§ **Task goal**: Output exactly the lines from the one holding "Given: Click the Contrast slider handle" through the final line of the entries.

= Beginning of Section =

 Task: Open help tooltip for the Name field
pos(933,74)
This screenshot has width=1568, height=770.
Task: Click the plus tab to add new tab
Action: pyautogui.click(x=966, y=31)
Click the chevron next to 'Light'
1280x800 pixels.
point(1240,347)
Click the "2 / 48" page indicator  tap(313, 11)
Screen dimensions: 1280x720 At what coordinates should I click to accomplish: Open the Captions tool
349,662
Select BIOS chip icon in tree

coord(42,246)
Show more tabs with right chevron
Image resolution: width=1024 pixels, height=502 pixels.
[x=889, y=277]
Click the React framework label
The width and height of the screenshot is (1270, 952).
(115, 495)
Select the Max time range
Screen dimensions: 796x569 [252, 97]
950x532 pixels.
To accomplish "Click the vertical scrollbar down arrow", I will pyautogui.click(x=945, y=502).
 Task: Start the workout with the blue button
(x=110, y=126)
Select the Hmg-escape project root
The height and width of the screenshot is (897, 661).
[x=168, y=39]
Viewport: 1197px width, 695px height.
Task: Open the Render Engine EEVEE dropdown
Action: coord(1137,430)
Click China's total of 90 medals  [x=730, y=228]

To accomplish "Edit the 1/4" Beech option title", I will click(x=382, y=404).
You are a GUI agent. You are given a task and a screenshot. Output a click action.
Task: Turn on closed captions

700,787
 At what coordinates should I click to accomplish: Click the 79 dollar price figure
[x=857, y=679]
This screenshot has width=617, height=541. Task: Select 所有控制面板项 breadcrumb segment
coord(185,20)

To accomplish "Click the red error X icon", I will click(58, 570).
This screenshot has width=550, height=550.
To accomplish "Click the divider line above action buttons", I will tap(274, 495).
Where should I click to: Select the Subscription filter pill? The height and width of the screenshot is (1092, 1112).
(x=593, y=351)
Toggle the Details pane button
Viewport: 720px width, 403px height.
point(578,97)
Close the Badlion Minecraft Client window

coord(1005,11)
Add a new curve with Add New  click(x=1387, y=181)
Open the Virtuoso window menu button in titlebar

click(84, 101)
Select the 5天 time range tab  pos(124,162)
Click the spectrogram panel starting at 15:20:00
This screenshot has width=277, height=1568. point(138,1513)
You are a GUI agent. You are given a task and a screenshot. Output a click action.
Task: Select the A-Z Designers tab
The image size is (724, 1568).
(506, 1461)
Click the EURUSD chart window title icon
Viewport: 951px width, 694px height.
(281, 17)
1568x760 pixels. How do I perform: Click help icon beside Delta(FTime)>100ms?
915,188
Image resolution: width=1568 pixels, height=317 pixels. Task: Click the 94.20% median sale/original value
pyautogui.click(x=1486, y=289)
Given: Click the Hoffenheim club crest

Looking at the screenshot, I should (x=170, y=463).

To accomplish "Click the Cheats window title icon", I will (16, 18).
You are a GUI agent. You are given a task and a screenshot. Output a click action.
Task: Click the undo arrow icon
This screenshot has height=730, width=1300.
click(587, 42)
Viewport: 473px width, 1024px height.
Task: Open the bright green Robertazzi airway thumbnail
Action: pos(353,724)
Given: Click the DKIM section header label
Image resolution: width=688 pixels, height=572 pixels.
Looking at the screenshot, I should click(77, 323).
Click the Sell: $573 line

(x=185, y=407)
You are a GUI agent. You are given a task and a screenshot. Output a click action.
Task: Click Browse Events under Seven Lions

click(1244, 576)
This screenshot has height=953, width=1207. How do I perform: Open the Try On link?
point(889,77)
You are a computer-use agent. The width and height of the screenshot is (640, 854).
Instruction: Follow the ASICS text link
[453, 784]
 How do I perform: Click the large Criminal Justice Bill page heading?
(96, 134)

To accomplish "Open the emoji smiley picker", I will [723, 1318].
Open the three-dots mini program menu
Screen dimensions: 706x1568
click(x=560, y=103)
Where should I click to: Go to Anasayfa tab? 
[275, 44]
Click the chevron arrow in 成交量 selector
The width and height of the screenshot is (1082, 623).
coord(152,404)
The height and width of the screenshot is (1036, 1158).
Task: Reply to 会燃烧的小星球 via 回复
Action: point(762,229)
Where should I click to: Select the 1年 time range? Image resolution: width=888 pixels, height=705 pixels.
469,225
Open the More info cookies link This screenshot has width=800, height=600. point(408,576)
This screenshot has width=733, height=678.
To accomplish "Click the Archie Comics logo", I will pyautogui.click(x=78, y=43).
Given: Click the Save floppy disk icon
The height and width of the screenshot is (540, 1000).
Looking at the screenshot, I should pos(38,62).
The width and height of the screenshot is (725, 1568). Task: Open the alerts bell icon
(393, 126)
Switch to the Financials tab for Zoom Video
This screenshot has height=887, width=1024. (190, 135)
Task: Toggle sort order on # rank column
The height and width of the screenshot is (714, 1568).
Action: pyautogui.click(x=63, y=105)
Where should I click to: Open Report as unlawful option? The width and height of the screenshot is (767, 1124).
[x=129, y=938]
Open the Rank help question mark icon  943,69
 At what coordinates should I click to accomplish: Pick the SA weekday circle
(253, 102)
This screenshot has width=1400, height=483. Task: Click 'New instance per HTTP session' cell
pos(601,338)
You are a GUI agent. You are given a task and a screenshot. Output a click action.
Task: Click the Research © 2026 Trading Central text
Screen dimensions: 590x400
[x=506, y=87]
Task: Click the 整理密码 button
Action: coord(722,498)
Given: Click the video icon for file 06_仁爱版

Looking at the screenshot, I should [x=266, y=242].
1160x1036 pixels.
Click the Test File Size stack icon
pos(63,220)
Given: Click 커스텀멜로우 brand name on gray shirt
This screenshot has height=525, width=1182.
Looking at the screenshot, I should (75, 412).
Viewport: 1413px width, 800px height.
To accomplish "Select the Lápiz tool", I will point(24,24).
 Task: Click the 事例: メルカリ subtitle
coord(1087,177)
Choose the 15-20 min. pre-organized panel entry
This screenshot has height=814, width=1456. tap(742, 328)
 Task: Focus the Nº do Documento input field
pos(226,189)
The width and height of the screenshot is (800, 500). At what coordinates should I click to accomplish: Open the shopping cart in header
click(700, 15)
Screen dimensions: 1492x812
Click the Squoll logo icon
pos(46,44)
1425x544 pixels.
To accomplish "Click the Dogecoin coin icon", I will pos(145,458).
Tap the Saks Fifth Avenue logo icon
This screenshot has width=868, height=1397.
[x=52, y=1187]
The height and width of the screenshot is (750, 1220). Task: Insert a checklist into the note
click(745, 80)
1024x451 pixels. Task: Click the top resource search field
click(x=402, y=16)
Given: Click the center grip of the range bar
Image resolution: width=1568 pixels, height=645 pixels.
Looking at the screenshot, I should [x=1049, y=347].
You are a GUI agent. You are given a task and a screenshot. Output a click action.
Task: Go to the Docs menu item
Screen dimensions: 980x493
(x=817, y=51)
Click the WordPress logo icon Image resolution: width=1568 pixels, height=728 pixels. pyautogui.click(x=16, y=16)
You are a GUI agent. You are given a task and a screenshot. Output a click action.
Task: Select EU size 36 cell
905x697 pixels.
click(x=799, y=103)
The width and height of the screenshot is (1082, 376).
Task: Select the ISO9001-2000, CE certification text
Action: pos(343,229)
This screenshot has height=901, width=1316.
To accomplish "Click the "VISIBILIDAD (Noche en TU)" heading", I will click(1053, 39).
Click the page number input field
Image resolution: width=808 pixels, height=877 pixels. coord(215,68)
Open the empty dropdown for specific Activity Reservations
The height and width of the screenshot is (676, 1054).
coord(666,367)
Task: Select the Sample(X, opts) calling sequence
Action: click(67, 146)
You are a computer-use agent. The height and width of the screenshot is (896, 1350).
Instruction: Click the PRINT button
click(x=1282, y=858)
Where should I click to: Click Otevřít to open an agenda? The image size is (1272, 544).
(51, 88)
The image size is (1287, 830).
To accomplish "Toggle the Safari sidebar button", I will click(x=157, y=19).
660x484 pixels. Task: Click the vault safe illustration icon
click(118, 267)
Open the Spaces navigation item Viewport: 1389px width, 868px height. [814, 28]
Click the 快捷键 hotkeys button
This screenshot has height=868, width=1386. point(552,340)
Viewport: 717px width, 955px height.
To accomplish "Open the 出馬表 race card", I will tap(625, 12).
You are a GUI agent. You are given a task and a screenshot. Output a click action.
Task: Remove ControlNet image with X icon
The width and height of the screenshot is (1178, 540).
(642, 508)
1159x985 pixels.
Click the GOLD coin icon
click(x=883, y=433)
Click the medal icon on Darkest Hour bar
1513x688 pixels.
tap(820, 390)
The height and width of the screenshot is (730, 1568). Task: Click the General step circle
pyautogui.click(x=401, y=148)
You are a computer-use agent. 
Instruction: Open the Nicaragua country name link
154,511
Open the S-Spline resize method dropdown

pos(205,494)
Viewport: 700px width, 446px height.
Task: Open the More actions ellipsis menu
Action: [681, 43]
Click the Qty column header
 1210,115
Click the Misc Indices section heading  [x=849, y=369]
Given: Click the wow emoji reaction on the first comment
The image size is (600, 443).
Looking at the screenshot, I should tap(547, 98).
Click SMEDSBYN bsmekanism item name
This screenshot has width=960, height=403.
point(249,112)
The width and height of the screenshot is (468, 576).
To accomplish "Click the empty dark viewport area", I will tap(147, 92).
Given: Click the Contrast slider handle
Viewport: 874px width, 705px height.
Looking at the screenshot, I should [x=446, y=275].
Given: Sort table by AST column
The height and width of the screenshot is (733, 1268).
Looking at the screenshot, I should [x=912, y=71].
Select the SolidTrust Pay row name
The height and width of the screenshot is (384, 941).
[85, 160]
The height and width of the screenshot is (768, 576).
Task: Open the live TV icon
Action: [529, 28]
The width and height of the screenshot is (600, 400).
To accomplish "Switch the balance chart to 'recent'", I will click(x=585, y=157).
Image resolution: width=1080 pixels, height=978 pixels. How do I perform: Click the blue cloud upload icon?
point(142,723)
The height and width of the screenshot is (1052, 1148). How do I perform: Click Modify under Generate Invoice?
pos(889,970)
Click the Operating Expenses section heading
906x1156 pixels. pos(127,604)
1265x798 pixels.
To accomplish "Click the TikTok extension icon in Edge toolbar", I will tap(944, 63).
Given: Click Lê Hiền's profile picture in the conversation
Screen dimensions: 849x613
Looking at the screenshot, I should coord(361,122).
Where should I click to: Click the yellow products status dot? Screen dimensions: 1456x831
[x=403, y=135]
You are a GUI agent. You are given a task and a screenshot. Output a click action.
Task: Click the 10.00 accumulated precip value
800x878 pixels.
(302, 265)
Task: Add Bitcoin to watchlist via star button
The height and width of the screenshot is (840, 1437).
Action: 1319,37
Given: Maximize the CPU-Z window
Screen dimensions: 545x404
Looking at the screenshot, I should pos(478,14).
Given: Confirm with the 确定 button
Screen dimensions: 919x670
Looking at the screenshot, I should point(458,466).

= End of Section =

§ **Final answer**:
Given: Click the Contrast slider handle
Viewport: 874px width, 705px height.
Looking at the screenshot, I should [x=446, y=275].
Given: Sort table by AST column
The height and width of the screenshot is (733, 1268).
Looking at the screenshot, I should [x=912, y=71].
Select the SolidTrust Pay row name
The height and width of the screenshot is (384, 941).
[85, 160]
The height and width of the screenshot is (768, 576).
Task: Open the live TV icon
Action: [529, 28]
The width and height of the screenshot is (600, 400).
To accomplish "Switch the balance chart to 'recent'", I will click(x=585, y=157).
Image resolution: width=1080 pixels, height=978 pixels. How do I perform: Click the blue cloud upload icon?
point(142,723)
The height and width of the screenshot is (1052, 1148). How do I perform: Click Modify under Generate Invoice?
pos(889,970)
Click the Operating Expenses section heading
906x1156 pixels. pos(127,604)
1265x798 pixels.
To accomplish "Click the TikTok extension icon in Edge toolbar", I will tap(944, 63).
Given: Click Lê Hiền's profile picture in the conversation
Screen dimensions: 849x613
Looking at the screenshot, I should coord(361,122).
Where should I click to: Click the yellow products status dot? Screen dimensions: 1456x831
[x=403, y=135]
You are a GUI agent. You are given a task and a screenshot. Output a click action.
Task: Click the 10.00 accumulated precip value
800x878 pixels.
(302, 265)
Task: Add Bitcoin to watchlist via star button
The height and width of the screenshot is (840, 1437).
Action: 1319,37
Given: Maximize the CPU-Z window
Screen dimensions: 545x404
Looking at the screenshot, I should pos(478,14).
Given: Confirm with the 确定 button
Screen dimensions: 919x670
Looking at the screenshot, I should point(458,466).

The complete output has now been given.